Vários investigadores desenvolveram métodos para quantificar este problema. Estudos recentes demonstram que quando se treina modelos com informação nova, os sistemas aprendem mais lentamente do que com conhecimento pré-existente e, depois de aprender, aumentam a sua tendência a alucinar. Diferentes benchmarks como TruthfulQA, FActScore e SAFE permitem avaliar a qualidade factual das respostas, com resultados que indicam que modelos maiores nem sempre produzem texto mais factual.
Os investigadores exploram também a capacidade dos modelos em reconhecer limitações do seu conhecimento. Quando confrontados com questões sem resposta ou ambíguas, os modelos deveriam recusar responder ou expressar incerteza. Testes mostram que modelos maiores conseguem melhor diferenciar perguntas respondíveis de não respondíveis, mas frequentemente confiam demasiado em previsões incorrectas.

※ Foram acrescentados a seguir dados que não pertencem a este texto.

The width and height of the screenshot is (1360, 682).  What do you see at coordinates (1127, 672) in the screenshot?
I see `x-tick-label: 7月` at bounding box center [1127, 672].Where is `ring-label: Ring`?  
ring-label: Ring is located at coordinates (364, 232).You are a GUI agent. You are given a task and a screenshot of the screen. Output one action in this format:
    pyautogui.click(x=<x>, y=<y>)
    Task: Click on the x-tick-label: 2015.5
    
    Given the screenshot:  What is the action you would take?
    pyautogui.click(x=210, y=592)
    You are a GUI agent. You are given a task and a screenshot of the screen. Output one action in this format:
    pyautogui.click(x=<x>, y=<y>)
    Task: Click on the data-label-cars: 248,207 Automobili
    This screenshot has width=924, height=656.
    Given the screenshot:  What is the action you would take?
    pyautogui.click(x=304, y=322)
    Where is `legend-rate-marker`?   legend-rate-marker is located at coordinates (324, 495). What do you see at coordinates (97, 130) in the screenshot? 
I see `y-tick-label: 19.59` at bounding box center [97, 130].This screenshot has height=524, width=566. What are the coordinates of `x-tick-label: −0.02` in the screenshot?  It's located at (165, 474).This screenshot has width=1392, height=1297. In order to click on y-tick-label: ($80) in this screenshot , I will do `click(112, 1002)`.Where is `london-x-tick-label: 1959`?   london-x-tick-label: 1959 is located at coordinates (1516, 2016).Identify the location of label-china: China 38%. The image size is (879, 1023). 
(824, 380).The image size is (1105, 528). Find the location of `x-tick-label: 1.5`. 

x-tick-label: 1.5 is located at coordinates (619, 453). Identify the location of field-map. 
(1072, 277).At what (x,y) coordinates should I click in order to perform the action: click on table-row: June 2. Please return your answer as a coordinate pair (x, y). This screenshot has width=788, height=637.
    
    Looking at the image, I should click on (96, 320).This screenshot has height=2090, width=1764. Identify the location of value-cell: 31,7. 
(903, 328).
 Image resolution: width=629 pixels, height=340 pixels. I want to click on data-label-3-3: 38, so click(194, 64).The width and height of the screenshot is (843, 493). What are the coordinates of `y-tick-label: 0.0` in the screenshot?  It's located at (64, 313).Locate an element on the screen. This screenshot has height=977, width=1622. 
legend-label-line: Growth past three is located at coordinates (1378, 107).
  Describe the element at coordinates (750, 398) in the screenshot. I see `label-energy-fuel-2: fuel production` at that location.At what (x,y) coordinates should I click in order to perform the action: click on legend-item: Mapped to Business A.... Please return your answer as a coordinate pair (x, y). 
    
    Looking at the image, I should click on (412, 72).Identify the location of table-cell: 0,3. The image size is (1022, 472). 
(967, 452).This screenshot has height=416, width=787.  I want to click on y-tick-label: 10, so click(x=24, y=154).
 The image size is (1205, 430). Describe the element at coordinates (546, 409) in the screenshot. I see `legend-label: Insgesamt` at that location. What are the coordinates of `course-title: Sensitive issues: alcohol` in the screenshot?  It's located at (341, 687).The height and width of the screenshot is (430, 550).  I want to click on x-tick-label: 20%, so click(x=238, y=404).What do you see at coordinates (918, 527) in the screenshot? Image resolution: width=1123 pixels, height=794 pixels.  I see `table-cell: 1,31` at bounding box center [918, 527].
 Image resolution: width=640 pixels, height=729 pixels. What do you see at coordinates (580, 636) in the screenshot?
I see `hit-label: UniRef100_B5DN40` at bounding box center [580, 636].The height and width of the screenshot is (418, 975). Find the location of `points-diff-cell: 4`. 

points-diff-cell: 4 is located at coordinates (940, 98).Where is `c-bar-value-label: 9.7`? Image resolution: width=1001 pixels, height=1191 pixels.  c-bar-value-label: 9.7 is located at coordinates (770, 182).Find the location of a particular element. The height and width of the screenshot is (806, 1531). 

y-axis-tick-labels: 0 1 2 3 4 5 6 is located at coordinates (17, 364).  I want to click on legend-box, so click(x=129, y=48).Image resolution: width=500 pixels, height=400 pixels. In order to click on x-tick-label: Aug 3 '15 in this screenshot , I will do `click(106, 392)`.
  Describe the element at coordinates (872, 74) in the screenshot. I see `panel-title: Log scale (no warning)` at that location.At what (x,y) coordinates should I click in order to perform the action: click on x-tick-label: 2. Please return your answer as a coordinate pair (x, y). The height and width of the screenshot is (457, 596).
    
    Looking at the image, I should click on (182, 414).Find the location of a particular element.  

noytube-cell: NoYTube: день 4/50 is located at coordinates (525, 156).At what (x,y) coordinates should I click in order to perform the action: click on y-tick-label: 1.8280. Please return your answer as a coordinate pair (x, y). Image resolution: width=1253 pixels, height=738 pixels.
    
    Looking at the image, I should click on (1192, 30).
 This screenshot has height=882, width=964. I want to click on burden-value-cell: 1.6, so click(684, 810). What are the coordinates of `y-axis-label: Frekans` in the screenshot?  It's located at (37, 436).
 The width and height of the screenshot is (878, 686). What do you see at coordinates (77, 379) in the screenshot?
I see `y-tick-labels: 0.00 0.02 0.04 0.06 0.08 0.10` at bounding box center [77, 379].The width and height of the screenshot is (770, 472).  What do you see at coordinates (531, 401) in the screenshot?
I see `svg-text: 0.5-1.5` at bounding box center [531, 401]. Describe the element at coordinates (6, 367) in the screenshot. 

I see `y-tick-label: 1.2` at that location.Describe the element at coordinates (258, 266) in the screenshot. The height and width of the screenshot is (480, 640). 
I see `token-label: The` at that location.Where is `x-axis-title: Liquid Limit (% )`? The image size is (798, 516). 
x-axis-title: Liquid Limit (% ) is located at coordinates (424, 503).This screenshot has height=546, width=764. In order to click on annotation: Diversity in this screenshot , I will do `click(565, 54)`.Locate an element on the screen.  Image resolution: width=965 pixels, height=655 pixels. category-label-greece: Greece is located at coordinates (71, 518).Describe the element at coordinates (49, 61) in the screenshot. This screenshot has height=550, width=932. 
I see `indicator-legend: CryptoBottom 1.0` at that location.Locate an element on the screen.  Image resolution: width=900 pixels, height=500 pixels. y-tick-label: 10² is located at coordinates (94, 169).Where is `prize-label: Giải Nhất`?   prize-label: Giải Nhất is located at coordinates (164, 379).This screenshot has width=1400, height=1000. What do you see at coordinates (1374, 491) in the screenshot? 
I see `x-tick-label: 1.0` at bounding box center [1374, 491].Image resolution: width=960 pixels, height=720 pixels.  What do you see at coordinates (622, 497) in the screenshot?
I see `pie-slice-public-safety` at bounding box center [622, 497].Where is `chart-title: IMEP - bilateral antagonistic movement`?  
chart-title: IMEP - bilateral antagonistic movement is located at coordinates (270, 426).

Várias estratégias têm sido propostas para aumentar a factualidade, desde integrar buscas externas até editar respostas com base em verificação automatizada. Métodos como RARR, que retroativamente adiciona citações a textos gerados, e FAVA, que combina recuperação de conhecimento com edição controlada, mostram promessa, embora cada abordagem envolva trade-offs entre precisão e cobertura factual.